On Tuesday evening, Feb. 22, USF Dean of Students Danielle McDonald sent an e-mail to the USF community about “several concerning allegations.” She specifically referenced the swastika incident, a social media post minimizing the Holocaust, a post accusing a sorority membe of racist behavior (later found to be false), and retaliatory behavior of the fraternity and sorority involved.

“Such actions as these are reprehensible and deserve our condemnation.” McDonald wrote. “I implore the community to allow the student conduct process to progress before making judgments on individuals or organizations. Acts of retaliation will not be tolerated. ”

Two days before the suspension was announced, Rez called on USF to do more regarding the Feb. 11 incident.

“While StopAntisemitism appreciates USF’s condemnation, it is imperative to follow up with immediate action to put an end to the hostile antisemitic environment that is emerging on its campus. Jewish students must no longer be subjected to such threats,” the organization said.

Many agree that this cannot be sloughed off as a harmless prank and that education is key.

“Essentially at this point the mud-slinging does not matter. We know it happened. We need to educate our population,” said Sylvie Feinsmith of Hillels of the Florida Suncoast, which has a facility at the USF campus.

She said the idea of what was done to the pledge, especially because he is Jewish, is appalling. That and the hateful social media post about the Holocaust, regardless of who posted it, is harmful, she said.

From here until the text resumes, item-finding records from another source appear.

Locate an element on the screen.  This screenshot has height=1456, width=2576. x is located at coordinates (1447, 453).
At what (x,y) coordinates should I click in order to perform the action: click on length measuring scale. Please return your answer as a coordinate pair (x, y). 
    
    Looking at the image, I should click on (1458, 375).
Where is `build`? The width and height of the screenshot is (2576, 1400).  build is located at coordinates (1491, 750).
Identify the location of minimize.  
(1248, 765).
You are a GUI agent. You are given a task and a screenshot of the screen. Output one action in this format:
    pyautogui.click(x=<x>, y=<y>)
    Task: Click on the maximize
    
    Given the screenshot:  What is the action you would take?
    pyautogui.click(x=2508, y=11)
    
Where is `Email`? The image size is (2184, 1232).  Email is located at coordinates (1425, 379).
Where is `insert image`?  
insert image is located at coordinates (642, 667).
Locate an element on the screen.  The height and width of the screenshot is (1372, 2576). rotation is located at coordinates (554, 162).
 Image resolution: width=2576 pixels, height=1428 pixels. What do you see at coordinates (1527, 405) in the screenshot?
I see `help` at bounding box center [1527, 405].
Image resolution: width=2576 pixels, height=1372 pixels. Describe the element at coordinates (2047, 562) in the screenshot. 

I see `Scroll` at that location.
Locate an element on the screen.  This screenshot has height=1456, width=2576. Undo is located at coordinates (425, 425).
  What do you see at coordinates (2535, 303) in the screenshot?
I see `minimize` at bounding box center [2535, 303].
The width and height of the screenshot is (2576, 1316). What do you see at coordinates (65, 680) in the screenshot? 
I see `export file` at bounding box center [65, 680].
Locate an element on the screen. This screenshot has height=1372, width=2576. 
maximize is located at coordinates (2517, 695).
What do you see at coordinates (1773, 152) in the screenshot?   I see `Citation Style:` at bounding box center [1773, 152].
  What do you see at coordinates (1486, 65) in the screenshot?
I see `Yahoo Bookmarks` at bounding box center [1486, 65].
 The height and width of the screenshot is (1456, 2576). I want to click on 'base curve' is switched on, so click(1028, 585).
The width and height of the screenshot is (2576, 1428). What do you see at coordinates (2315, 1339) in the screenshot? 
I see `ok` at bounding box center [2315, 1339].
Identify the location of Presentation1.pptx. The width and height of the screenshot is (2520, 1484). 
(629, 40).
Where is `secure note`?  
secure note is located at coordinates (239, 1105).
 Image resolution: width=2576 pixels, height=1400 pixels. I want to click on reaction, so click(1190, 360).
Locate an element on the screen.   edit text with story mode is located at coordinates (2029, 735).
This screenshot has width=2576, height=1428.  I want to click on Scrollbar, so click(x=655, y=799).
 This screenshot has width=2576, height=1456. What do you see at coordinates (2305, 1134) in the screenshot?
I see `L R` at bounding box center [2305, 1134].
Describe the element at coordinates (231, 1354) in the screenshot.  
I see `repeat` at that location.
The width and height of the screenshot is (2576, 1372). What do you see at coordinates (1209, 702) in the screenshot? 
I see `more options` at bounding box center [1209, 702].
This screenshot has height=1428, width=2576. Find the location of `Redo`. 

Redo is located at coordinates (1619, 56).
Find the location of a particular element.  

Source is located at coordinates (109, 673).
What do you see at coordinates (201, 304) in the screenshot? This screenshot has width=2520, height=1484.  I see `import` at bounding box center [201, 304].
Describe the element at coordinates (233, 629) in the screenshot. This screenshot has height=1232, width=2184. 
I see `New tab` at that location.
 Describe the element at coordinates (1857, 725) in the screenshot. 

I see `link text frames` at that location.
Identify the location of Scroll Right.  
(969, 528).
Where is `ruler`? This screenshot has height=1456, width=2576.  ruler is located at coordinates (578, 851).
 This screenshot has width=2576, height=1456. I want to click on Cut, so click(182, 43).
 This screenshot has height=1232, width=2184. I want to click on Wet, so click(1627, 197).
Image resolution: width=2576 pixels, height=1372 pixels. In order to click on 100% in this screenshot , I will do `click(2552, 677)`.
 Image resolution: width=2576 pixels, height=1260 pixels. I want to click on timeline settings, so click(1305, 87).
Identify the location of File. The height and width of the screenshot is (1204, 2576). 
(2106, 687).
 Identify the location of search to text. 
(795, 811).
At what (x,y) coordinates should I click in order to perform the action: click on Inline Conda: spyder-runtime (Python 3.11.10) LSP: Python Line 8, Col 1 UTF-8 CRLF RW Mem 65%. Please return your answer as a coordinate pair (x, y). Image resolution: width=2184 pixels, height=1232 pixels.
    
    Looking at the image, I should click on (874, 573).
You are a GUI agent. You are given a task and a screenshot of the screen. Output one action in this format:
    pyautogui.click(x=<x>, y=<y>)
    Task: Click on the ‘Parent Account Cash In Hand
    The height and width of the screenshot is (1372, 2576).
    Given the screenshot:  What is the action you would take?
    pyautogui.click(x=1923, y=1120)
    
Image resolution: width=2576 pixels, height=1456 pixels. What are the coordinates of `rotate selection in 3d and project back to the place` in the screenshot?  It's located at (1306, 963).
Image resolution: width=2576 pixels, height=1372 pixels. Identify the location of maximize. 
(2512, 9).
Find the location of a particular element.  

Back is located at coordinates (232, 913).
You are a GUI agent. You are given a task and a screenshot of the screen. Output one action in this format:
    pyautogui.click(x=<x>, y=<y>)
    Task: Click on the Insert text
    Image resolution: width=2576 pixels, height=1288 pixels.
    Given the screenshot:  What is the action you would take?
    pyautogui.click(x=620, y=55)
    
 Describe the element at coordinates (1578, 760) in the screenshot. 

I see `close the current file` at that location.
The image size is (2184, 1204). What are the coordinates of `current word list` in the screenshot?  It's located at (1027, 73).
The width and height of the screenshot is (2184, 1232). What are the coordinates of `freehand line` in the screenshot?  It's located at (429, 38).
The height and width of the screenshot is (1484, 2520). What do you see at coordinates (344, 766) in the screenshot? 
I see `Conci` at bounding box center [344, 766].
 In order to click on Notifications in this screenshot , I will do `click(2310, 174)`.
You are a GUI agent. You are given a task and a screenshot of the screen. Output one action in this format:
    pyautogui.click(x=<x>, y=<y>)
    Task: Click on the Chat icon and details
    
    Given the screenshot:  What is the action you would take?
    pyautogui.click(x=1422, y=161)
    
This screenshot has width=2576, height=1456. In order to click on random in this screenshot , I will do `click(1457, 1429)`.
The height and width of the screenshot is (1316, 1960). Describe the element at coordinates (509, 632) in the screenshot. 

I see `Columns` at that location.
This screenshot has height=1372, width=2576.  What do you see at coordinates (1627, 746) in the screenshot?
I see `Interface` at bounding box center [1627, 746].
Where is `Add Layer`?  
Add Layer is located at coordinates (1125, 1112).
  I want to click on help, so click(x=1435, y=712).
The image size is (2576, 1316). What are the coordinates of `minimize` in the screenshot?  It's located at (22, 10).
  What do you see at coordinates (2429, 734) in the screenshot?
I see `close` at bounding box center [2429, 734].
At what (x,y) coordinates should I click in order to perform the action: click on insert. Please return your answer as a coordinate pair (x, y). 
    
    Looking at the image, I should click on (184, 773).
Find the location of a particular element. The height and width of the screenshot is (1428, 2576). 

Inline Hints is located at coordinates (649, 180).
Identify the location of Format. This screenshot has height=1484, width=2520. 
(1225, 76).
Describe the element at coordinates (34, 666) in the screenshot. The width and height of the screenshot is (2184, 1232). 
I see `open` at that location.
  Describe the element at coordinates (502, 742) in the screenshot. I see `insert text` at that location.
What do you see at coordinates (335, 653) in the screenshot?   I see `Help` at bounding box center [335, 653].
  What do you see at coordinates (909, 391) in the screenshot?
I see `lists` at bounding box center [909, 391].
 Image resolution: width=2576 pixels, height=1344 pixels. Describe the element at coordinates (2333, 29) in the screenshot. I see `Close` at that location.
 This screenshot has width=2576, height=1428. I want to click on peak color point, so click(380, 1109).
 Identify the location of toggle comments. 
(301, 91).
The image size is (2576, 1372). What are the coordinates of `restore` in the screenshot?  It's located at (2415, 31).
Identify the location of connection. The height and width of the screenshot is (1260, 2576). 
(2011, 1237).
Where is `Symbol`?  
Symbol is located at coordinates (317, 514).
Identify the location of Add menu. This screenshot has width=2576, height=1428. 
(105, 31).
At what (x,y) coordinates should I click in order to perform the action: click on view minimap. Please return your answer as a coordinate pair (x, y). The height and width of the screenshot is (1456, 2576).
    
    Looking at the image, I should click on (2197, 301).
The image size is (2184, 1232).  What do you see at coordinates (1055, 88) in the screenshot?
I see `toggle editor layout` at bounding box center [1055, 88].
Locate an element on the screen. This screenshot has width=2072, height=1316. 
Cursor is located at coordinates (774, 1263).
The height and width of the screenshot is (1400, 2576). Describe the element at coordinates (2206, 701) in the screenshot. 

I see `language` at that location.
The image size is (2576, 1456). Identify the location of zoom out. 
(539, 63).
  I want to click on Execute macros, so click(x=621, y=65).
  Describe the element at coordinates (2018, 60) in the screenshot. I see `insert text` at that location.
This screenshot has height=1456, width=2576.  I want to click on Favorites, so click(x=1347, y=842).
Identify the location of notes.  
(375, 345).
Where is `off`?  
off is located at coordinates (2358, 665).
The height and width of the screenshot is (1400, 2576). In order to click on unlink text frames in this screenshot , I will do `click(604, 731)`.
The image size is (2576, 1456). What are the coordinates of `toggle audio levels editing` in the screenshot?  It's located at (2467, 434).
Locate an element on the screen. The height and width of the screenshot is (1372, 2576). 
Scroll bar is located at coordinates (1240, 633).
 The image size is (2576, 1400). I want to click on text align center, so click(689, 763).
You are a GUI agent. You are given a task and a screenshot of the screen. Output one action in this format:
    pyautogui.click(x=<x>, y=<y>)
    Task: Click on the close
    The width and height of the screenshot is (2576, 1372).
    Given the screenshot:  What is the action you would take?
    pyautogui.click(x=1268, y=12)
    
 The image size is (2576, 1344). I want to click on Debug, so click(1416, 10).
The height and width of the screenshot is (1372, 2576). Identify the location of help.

“Using the genocide of our people” in a petty or demeaning way “impacts not only Jewish students but the broader culture at USF.”

Feinsmith said Hillel has no interest in punishment or blame, but in education and healing.

“I am angry, but at end of day we have an opportunity to address this in a meaningful, productive manner.

USF Hillel and staff are open to welcome those involved to come, sit down and have a conversation on Jewish history and the Holocaust and generational trauma, and let us explain how harmful these actions have been.”

Erin Blankenship, interim executive director of the Florida Holocaust Museum in St. Petersburg, agreed, “These allegations are deeply disturbing. Six million Jews, and millions of others, died as a result of the Holocaust, and to minimize that is an insult to all the victims and survivors.” She said the museum “is working with the Jewish organizations on campus to educate students on the realities of the Holocaust … We are inviting the fraternity to tour the Museum and speak with a [Holocaust] survivor, and we hope they will take us up on this opportunity.”

Also voicing concern over the USF incidents is Lonny Wilk, interim director of the Florida region for the Anti-Defamation League. He called the behavior reported at USF “obscene” He added, “Mockery of the Holocaust, the use of hate symbols and the trivialization of genocide is unacceptable” and said he reached out to USF administrators to offer the educational resources of the ADL.

Before the interim suspension of Pi Kappa Phi had been announced, Wilk had already credited USF for its “quick and strong denunciation” of what took place.

“This incident is not living in a vacuum. We are seeing heightened antisemitism incidents over the last few years,” he said, and in an audit of such incidents, even as cases were slightly declining nationwide, there was a 40 percent rise in Florida.

Rez from StopAntisemitism said she believes criminal prosecution is warranted. “Once the administration is made aware of a hate incident like this hazing, it could be classified as a misdemeanor,” she said.

Responding to a query from the Jewish Press, Hillsborough State Attorney Andrew Warren said, “These are disturbing allegations. I’ve spoken with USF Police and the University of South Florida is investigating. In Florida, hazing is a crime only if there is actual injury or a risk of physical injury. Even if this doesn’t meet that legal definition, USF can discipline the students involved.”

As for USF Police, the department issued this statement: “The USF Police Department is not currently investigating any hate crimes to the Jewish community because we do not have a victim. We have reached out to USF Dean of Students to offer our assistance.”